Yield: 1 Servings
Measure | Ingredient |
---|---|
2 pounds | Fresh or frozen large shrimp in shells |
2 \N | Cloves garlic; minced |
½ teaspoon | Finely shredded lime peel |
¼ cup | Lime juice |
2 tablespoons | Olive oil |
2 tablespoons | Finely chopped green onion |
¼ cup | Chopped anaheim pepper |
1 tablespoon | Snipped cilantro or parsley (up to 2) |
½ teaspoon | Sugar |
½ teaspoon | Salt |
¼ teaspoon | Pepper |
Thaw shrimp, if frozen. Peel and devein shrimp. Bring 4 cups water to boiling in a medium saucepan. Add shrimp. Simmer, uncovered, for 1 to 3 minutes or till shrimp turn pink, stirring occasionally. Rinse under cold running water; drain. Set aside.
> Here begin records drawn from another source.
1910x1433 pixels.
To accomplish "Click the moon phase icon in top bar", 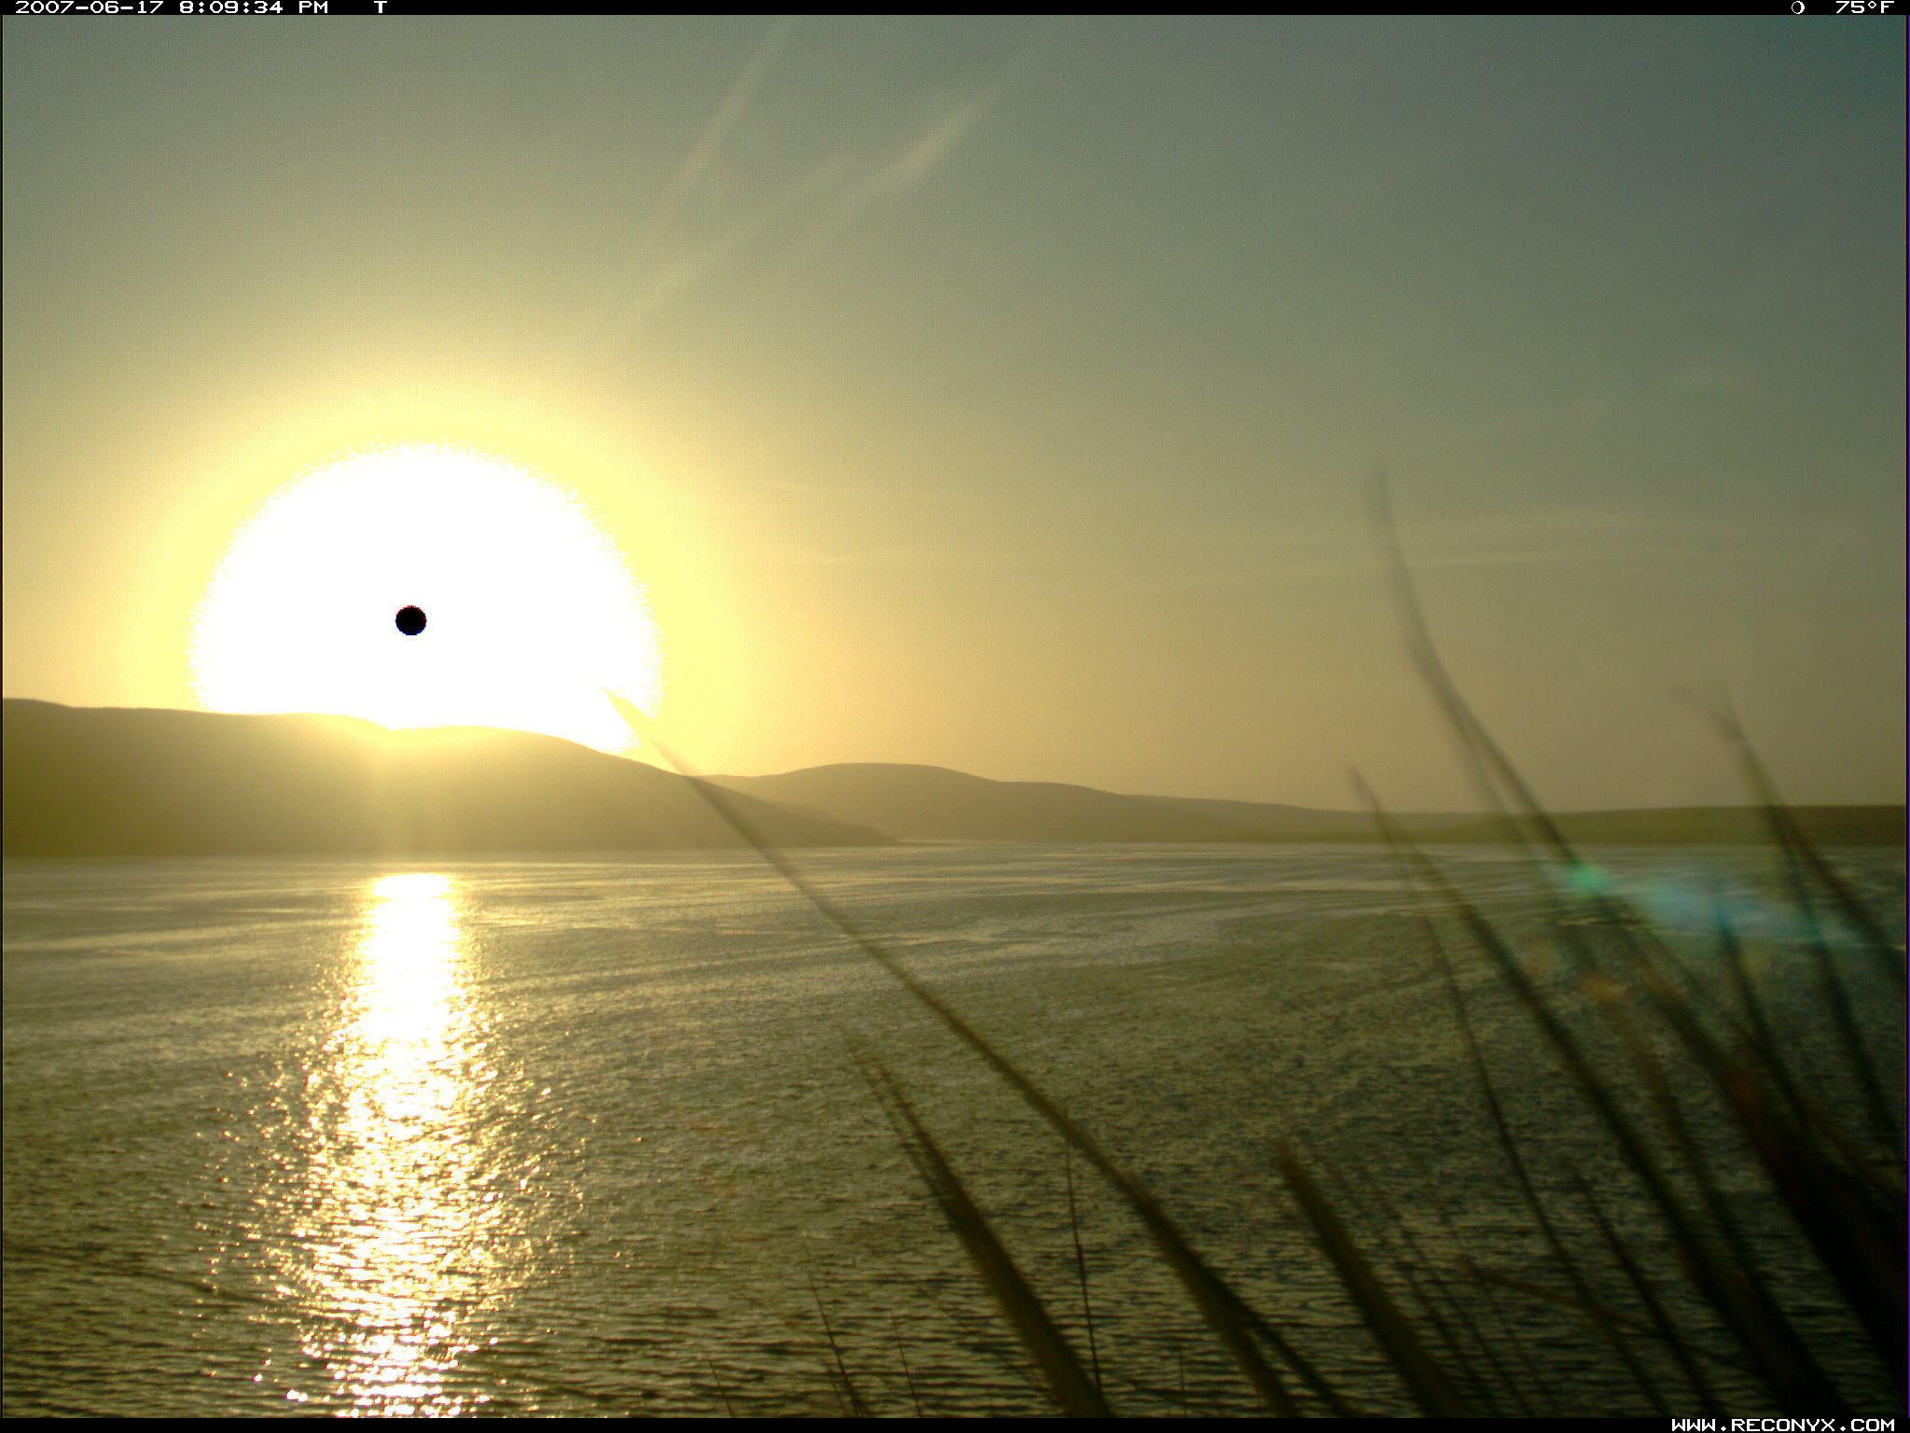I will coord(1797,7).
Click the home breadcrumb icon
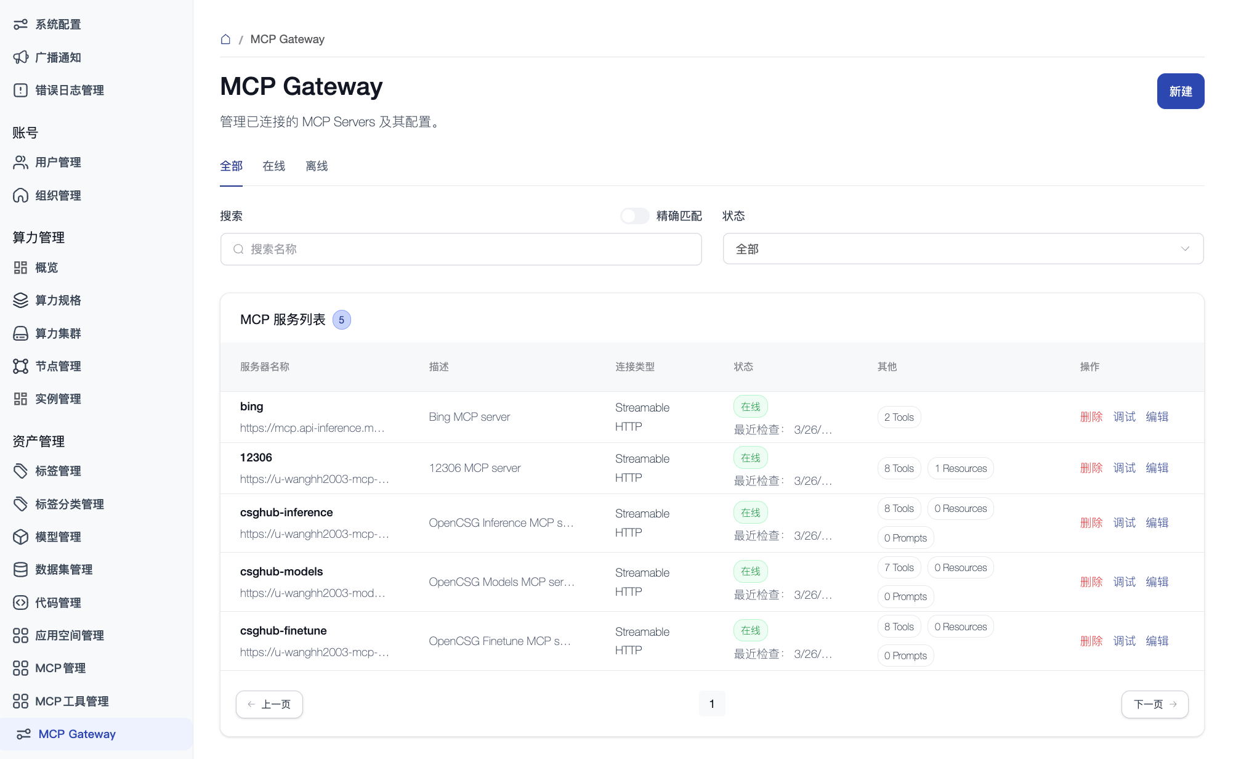 pos(225,39)
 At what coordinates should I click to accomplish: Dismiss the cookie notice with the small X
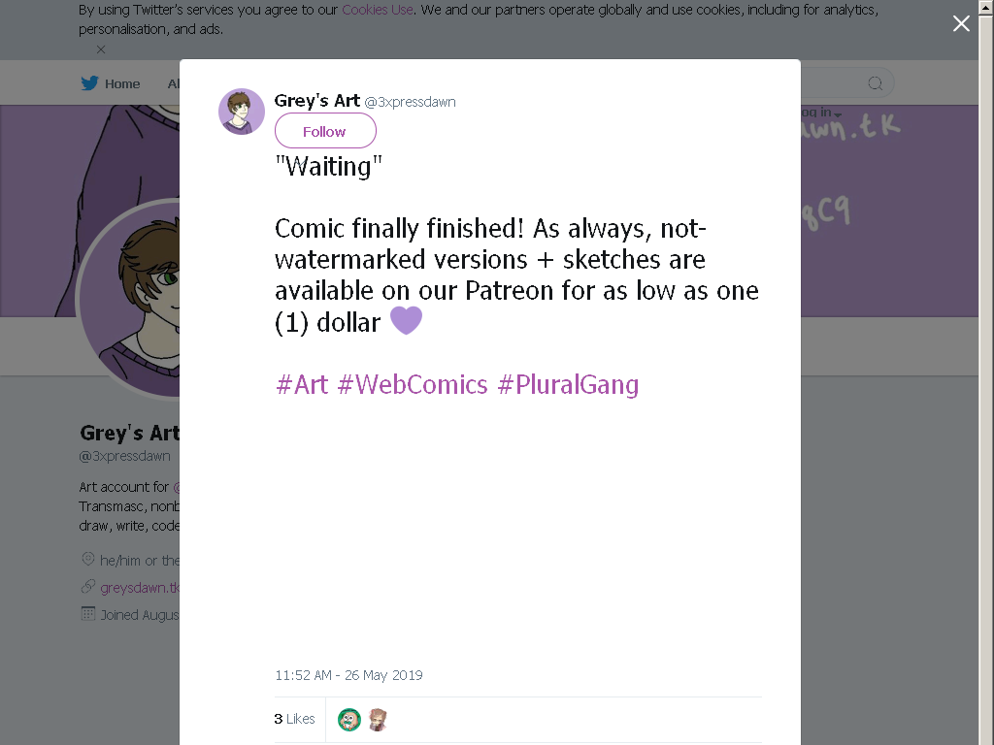101,49

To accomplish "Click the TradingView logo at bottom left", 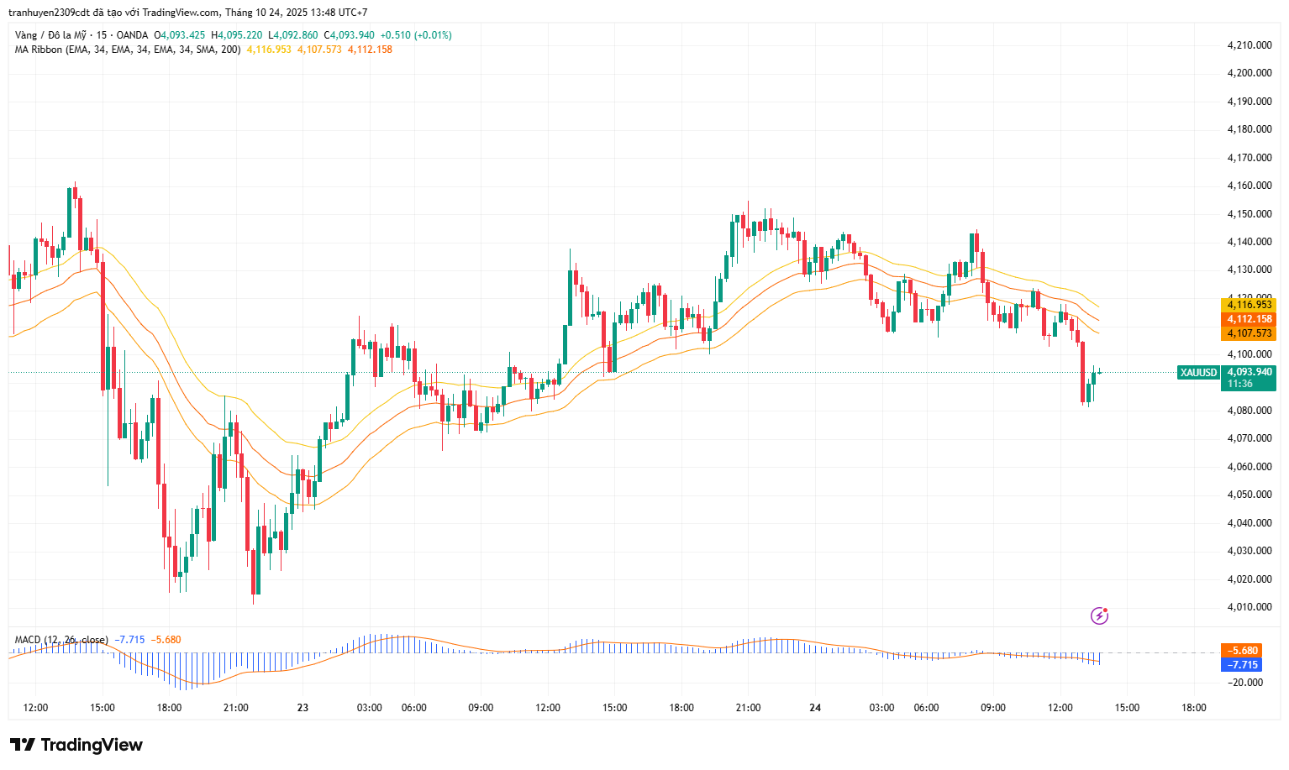I will pyautogui.click(x=76, y=745).
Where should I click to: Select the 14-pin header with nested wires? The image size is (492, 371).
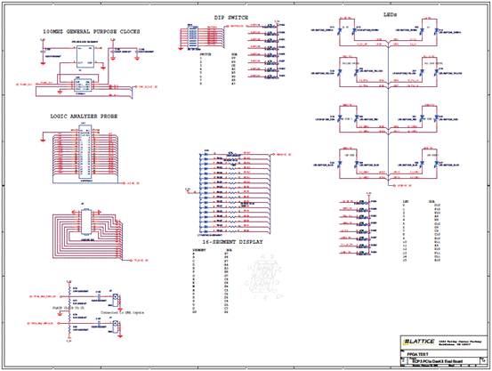click(86, 222)
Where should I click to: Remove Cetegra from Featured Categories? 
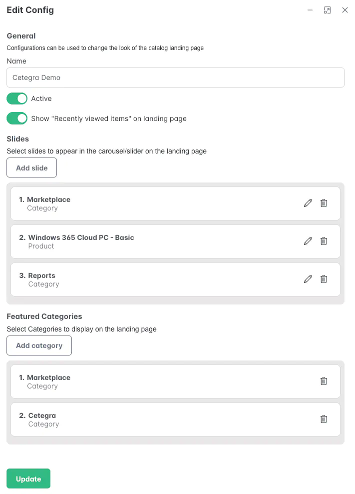(x=324, y=419)
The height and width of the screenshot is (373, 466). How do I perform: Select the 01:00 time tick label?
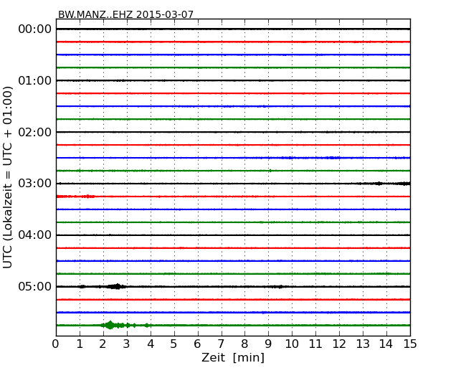34,80
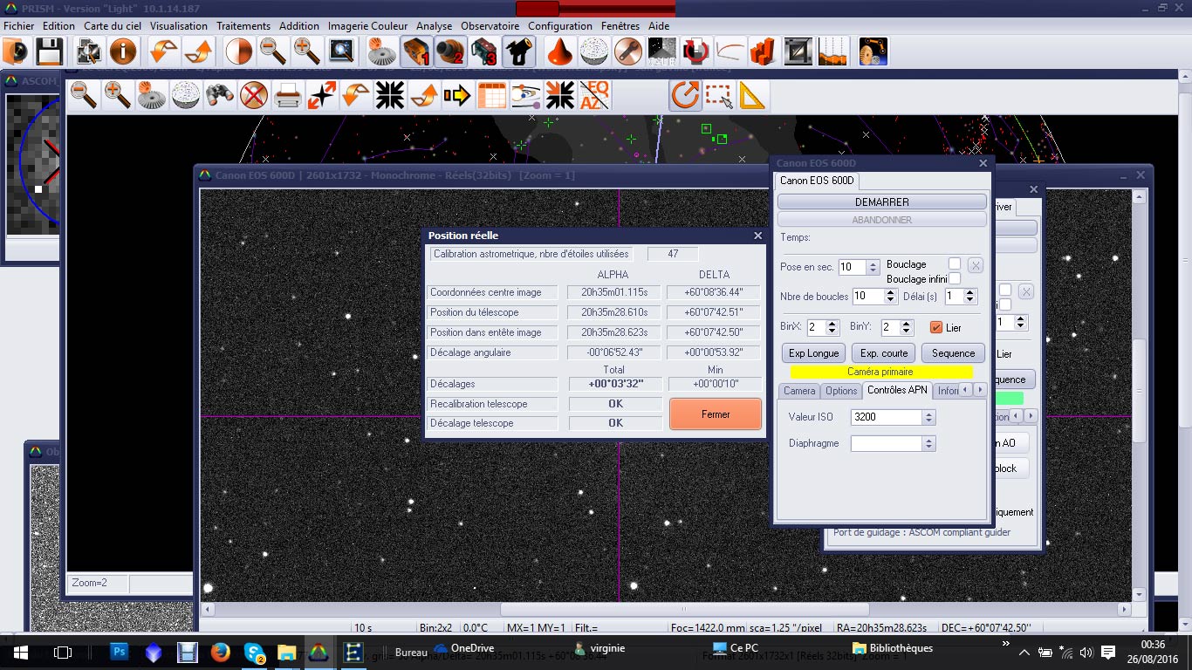This screenshot has width=1192, height=670.
Task: Select camera 1 icon in main toolbar
Action: (x=416, y=52)
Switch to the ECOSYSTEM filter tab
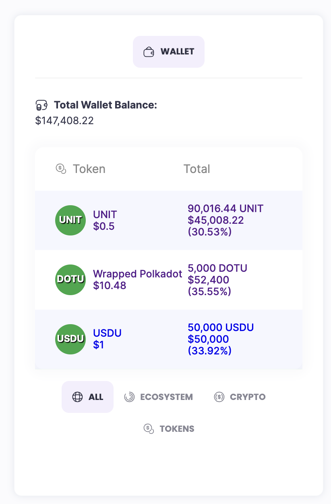Screen dimensions: 331x504 coord(158,397)
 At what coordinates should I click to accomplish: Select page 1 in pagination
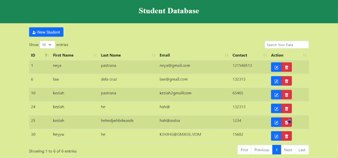[276, 150]
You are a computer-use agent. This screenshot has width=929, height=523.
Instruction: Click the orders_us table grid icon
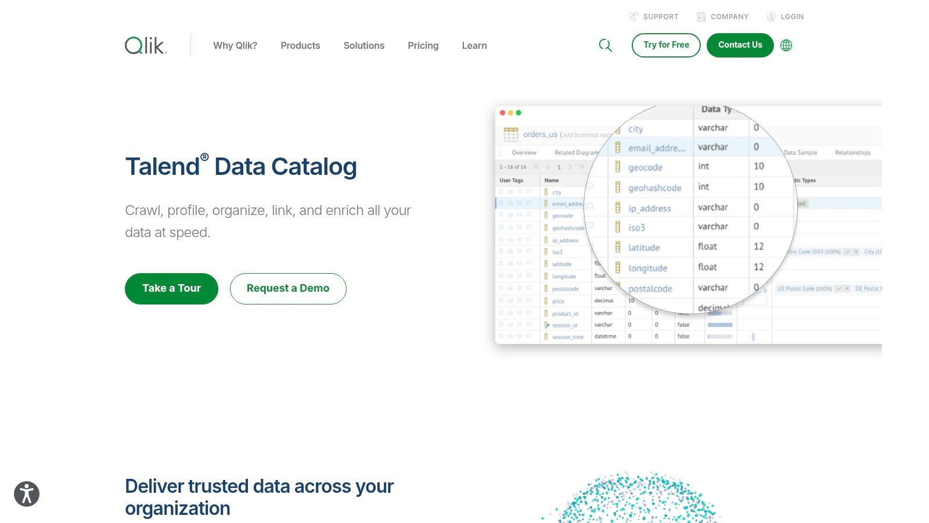(x=511, y=134)
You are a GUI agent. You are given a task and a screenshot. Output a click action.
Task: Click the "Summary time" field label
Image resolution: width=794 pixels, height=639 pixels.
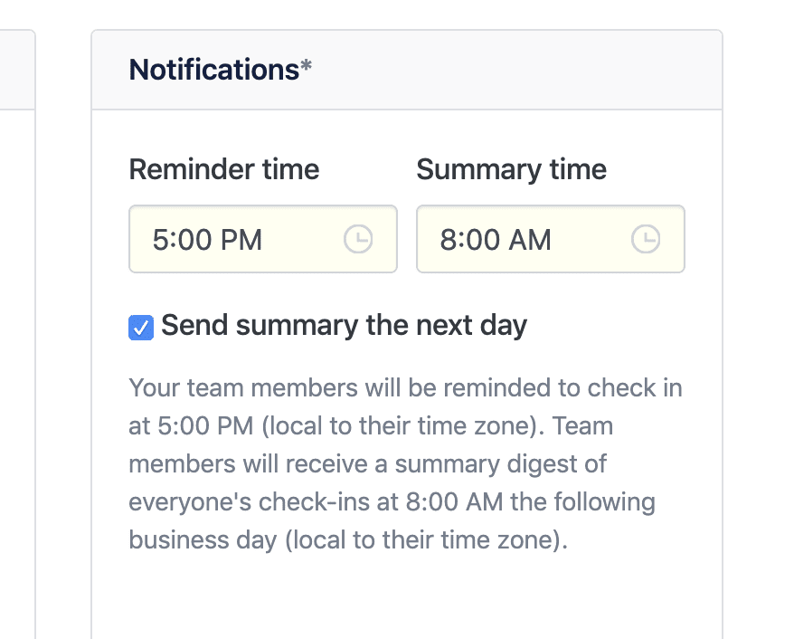(511, 169)

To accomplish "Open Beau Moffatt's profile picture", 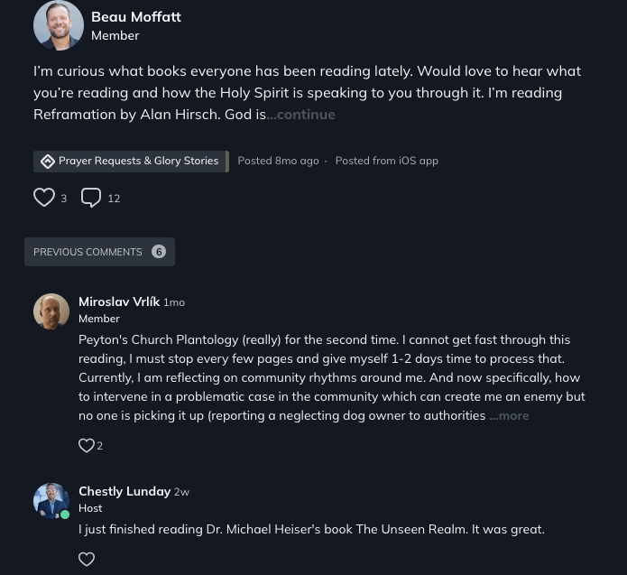I will (x=59, y=25).
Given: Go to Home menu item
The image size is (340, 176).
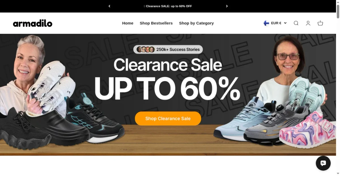Looking at the screenshot, I should coord(128,23).
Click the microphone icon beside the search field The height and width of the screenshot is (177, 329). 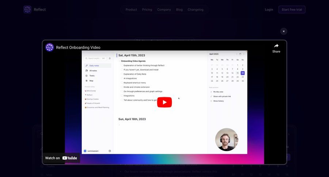coord(110,58)
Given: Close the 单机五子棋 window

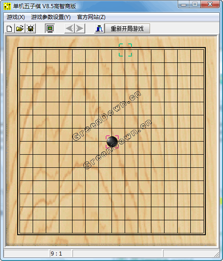Looking at the screenshot, I should point(210,5).
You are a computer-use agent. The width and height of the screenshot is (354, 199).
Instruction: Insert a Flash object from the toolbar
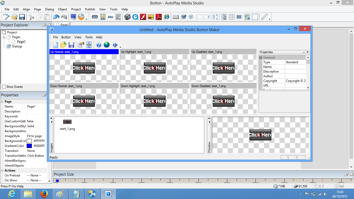coord(143,17)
Combine garlic, lime peel, limejuice, olive oil, onion, anaheim pepper, cilantro or parsley, sugar, salt, and pepper in a heavy plastic bag set in a medium bowl. Place cooked shrimp in bag. Turn bag to coat shrimp with marinade mixture. Marinate in the refrigerator for 2 to 3 hours, turning bag occasionally. To serve, drain shrimp, discarding the marinade.